Not too little, not too much: a theoretical analysis of graph (over)smoothing

Part of Advances in Neural Information Processing Systems 35 (NeurIPS 2022) Main Conference Track

Bibtex Paper Supplemental

Authors

Nicolas Keriven

Abstract

We analyze graph smoothing with mean aggregation, where each node successively receives the average of the features of its neighbors. Indeed, it has quickly been observed that Graph Neural Networks (GNNs), which generally follow some variant of Message-Passing (MP) with repeated aggregation, may be subject to the oversmoothing phenomenon: by performing too many rounds of MP, the node features tend to converge to a non-informative limit. In the case of mean aggregation, for connected graphs, the node features become constant across the whole graph. At the other end of the spectrum, it is intuitively obvious that some MP rounds are necessary, but existing analyses do not exhibit both phenomena at once: beneficial ``finite'' smoothing and oversmoothing in the limit. In this paper, we consider simplified linear GNNs, and rigorously analyze two examples for which a finite number of mean aggregation steps provably improves the learning performance, before oversmoothing kicks in.
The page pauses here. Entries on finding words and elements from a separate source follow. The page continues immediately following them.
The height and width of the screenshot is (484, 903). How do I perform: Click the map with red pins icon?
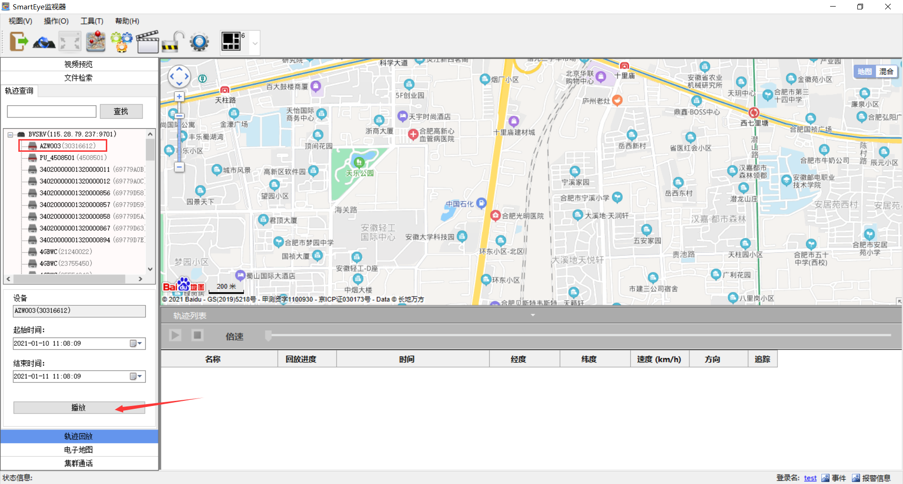coord(96,42)
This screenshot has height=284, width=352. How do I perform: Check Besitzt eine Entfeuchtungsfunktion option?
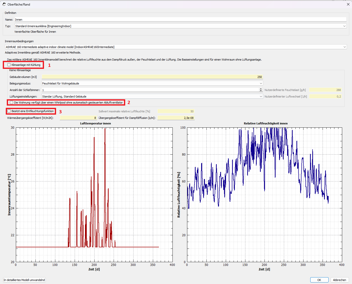pyautogui.click(x=9, y=111)
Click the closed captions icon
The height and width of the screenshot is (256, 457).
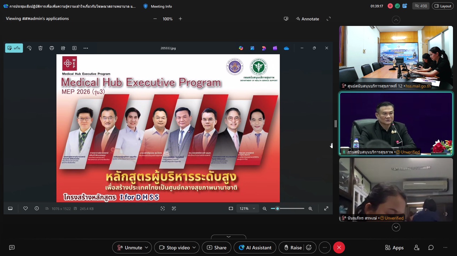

We consider a latent space random graph model, where node features are partial observations of the latent variables and the graph contains pairwise relationships between them. We show that graph smoothing restores some of the lost information, up to a certain point, by two phenomena: graph smoothing shrinks non-principal directions in the data faster than principal ones, which is useful for regression, and shrinks nodes within communities faster than they collapse together, which improves classification.